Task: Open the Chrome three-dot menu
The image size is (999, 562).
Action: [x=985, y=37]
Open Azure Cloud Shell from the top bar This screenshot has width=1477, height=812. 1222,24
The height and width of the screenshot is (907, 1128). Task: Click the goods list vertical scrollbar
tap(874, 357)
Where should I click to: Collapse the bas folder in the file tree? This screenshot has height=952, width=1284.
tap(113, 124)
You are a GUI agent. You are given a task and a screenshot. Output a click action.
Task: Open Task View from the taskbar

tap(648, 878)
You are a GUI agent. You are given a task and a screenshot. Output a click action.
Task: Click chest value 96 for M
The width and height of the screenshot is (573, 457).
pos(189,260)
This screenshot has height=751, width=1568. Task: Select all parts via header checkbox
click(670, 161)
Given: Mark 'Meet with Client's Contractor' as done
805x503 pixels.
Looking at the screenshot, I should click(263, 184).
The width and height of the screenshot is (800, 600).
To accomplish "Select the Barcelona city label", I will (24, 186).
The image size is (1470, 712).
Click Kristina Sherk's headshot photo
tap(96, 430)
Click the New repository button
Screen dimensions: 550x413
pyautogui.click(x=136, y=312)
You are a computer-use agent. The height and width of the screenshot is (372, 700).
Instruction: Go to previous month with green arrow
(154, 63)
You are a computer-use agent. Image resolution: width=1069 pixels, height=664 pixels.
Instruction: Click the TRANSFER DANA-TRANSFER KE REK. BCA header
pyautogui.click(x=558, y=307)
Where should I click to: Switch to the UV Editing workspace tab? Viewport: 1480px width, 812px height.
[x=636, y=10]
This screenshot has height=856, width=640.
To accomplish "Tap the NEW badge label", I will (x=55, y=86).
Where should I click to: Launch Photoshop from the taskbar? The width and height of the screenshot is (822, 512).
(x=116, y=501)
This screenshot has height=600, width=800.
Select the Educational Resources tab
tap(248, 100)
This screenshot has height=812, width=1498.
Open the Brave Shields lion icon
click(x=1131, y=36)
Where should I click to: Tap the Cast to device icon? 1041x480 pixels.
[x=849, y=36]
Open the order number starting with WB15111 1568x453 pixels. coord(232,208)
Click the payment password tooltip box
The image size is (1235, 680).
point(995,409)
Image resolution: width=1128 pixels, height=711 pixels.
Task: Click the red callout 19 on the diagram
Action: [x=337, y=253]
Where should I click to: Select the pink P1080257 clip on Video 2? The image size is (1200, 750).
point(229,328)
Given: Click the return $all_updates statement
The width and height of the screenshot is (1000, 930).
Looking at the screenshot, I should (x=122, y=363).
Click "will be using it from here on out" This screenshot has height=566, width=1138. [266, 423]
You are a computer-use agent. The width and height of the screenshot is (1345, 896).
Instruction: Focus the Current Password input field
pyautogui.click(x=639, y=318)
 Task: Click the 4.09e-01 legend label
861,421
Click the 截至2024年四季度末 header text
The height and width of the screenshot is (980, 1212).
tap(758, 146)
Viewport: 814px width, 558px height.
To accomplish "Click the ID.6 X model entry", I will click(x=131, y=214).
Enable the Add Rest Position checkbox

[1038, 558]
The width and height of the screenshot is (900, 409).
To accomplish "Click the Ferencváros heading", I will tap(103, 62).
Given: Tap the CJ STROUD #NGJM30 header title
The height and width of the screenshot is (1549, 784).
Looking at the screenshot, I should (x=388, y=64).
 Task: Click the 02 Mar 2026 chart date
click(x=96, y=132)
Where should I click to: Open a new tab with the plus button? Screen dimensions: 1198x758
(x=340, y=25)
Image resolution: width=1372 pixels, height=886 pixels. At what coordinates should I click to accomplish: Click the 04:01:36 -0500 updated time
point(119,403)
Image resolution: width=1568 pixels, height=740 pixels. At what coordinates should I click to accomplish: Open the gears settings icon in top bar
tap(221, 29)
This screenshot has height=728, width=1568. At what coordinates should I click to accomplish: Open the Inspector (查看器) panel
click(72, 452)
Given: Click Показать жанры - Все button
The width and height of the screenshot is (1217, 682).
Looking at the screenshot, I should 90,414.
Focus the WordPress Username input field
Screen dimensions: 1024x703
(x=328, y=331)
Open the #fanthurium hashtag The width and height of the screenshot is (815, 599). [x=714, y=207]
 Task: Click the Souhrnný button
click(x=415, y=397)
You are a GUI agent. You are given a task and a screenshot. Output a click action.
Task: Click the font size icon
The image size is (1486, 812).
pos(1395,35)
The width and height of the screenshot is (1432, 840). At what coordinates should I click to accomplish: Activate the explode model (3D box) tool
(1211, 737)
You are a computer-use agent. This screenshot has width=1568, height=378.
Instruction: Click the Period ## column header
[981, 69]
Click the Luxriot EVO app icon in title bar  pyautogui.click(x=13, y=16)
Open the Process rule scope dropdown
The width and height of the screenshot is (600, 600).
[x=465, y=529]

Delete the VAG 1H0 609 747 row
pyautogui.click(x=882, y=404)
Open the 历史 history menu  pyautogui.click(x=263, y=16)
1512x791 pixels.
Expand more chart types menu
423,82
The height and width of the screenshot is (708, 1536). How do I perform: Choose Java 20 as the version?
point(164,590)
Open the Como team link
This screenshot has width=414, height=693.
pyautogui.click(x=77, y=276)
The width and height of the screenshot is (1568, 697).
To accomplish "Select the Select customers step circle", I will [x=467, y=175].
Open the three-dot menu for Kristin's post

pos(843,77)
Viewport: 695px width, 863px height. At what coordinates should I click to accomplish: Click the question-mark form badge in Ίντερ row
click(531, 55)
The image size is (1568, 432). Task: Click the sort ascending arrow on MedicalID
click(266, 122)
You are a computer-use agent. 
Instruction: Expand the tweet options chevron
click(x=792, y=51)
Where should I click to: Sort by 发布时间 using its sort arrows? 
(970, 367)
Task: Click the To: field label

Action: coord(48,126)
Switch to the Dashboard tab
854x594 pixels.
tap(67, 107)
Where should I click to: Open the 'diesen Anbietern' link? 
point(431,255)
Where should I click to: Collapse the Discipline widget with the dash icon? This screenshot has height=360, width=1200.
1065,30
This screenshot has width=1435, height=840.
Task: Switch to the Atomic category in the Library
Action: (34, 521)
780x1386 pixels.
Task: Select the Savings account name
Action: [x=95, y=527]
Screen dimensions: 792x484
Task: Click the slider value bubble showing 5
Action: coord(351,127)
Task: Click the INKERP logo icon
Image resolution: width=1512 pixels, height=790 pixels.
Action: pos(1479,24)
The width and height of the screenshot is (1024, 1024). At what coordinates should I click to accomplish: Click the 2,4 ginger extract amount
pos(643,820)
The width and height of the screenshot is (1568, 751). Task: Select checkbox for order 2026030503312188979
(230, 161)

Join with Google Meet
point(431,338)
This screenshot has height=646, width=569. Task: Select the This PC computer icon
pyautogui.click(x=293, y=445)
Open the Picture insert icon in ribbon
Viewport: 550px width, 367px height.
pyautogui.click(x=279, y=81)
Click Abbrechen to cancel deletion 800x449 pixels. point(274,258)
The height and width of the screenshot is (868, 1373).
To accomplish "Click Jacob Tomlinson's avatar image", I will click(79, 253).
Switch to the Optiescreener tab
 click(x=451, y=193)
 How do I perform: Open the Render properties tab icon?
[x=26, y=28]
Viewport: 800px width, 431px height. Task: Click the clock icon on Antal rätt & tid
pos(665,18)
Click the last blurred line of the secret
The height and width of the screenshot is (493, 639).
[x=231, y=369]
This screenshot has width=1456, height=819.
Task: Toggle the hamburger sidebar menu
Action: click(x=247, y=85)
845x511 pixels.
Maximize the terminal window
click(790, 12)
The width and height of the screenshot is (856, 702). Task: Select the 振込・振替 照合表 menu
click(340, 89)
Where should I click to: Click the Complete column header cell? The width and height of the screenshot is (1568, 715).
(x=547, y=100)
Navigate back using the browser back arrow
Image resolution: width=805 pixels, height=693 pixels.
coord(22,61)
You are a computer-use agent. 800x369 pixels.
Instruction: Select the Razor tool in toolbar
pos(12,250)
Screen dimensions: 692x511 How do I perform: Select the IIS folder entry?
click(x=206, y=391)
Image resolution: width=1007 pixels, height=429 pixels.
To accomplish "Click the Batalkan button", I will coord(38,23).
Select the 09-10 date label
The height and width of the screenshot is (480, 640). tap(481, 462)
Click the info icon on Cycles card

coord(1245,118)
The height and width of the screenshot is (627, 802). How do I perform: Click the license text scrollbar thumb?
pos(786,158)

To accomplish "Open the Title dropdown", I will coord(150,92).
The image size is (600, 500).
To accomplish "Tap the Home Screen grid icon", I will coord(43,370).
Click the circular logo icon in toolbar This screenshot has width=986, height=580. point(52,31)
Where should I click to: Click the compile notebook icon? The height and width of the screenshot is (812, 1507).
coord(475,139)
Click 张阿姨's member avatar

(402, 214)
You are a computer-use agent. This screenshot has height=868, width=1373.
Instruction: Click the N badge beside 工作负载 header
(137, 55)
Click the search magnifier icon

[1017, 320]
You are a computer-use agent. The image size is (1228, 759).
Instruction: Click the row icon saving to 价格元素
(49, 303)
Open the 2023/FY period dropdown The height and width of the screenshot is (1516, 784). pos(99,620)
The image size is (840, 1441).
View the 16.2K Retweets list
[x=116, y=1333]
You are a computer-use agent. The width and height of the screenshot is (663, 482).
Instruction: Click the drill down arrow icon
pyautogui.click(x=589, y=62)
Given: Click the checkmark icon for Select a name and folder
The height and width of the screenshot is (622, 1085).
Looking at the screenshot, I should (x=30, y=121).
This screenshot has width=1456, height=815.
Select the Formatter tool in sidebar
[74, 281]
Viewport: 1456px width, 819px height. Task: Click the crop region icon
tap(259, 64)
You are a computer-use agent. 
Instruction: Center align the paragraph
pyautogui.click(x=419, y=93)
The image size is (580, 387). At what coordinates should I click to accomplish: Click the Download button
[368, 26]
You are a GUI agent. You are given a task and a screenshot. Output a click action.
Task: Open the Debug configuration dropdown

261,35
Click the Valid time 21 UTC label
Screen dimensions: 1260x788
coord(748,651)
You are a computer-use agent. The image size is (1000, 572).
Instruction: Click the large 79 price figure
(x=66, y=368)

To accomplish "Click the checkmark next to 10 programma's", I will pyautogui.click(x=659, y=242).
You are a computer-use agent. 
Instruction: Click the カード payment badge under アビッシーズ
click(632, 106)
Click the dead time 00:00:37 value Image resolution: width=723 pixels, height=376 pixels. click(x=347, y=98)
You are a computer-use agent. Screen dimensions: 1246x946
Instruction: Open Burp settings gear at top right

Exercise brief: Rewrite the rows from the first one through the line containing "tap(874, 357)", substituting "Firefox" for "Chrome" and leaving everything else as it is.

Expected output:
Task: Open the Firefox three-dot menu
The image size is (999, 562).
Action: [x=985, y=37]
Open Azure Cloud Shell from the top bar This screenshot has width=1477, height=812. 1222,24
The height and width of the screenshot is (907, 1128). Task: Click the goods list vertical scrollbar
tap(874, 357)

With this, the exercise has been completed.